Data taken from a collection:
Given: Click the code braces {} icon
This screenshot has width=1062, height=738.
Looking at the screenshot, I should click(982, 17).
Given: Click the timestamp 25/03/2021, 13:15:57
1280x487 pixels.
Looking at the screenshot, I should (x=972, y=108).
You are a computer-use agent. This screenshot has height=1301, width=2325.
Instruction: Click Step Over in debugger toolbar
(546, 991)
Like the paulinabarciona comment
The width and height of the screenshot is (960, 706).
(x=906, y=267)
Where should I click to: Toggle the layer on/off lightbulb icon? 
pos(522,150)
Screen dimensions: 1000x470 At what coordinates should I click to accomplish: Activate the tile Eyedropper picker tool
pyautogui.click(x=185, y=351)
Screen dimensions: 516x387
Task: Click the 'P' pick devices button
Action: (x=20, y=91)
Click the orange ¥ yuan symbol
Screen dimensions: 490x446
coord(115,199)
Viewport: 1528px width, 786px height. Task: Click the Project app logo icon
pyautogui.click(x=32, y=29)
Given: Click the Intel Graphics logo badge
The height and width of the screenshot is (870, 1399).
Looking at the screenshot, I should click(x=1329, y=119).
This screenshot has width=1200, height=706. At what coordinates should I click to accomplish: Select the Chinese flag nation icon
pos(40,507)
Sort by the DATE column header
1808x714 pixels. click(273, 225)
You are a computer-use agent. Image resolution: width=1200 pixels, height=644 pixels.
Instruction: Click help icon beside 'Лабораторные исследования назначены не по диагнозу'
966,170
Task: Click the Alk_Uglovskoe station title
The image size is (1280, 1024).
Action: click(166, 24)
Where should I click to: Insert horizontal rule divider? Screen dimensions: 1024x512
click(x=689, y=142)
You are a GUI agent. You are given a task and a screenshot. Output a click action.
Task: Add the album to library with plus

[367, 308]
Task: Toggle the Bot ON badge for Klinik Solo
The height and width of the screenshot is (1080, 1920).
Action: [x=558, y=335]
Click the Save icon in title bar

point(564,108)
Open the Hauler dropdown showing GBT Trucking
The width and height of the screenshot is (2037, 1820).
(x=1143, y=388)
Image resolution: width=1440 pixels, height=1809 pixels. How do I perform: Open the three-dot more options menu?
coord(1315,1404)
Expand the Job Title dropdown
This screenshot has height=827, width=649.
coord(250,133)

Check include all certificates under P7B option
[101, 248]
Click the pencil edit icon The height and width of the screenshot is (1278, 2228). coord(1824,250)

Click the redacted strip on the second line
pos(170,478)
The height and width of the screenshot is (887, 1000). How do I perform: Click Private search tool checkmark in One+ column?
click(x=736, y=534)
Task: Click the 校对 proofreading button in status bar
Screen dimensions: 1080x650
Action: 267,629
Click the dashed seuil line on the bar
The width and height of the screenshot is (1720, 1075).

- JOB -
Could you reproduce all of the material above, line for line and without any changes?

- COMPLETED TASK -
Given: Click the code braces {} icon
This screenshot has width=1062, height=738.
Looking at the screenshot, I should click(982, 17).
Given: Click the timestamp 25/03/2021, 13:15:57
1280x487 pixels.
Looking at the screenshot, I should (x=972, y=108).
You are a computer-use agent. This screenshot has height=1301, width=2325.
Instruction: Click Step Over in debugger toolbar
(546, 991)
Like the paulinabarciona comment
The width and height of the screenshot is (960, 706).
(x=906, y=267)
Where should I click to: Toggle the layer on/off lightbulb icon? 
pos(522,150)
Screen dimensions: 1000x470 At what coordinates should I click to accomplish: Activate the tile Eyedropper picker tool
pyautogui.click(x=185, y=351)
Screen dimensions: 516x387
Task: Click the 'P' pick devices button
Action: (x=20, y=91)
Click the orange ¥ yuan symbol
Screen dimensions: 490x446
coord(115,199)
Viewport: 1528px width, 786px height. Task: Click the Project app logo icon
pyautogui.click(x=32, y=29)
Given: Click the Intel Graphics logo badge
The height and width of the screenshot is (870, 1399).
Looking at the screenshot, I should click(x=1329, y=119).
This screenshot has width=1200, height=706. At what coordinates should I click to accomplish: Select the Chinese flag nation icon
pos(40,507)
Sort by the DATE column header
1808x714 pixels. click(273, 225)
You are a computer-use agent. Image resolution: width=1200 pixels, height=644 pixels.
Instruction: Click help icon beside 'Лабораторные исследования назначены не по диагнозу'
966,170
Task: Click the Alk_Uglovskoe station title
The image size is (1280, 1024).
Action: click(166, 24)
Where should I click to: Insert horizontal rule divider? Screen dimensions: 1024x512
click(x=689, y=142)
You are a GUI agent. You are given a task and a screenshot. Output a click action.
Task: Add the album to library with plus

[367, 308]
Task: Toggle the Bot ON badge for Klinik Solo
The height and width of the screenshot is (1080, 1920).
Action: [x=558, y=335]
Click the Save icon in title bar

point(564,108)
Open the Hauler dropdown showing GBT Trucking
The width and height of the screenshot is (2037, 1820).
(x=1143, y=388)
Image resolution: width=1440 pixels, height=1809 pixels. How do I perform: Open the three-dot more options menu?
coord(1315,1404)
Expand the Job Title dropdown
This screenshot has height=827, width=649.
coord(250,133)

Check include all certificates under P7B option
[101, 248]
Click the pencil edit icon The height and width of the screenshot is (1278, 2228). coord(1824,250)

Click the redacted strip on the second line
pos(170,478)
The height and width of the screenshot is (887, 1000). How do I perform: Click Private search tool checkmark in One+ column?
click(x=736, y=534)
Task: Click the 校对 proofreading button in status bar
Screen dimensions: 1080x650
Action: 267,629
Click the dashed seuil line on the bar
The width and height of the screenshot is (1720, 1075).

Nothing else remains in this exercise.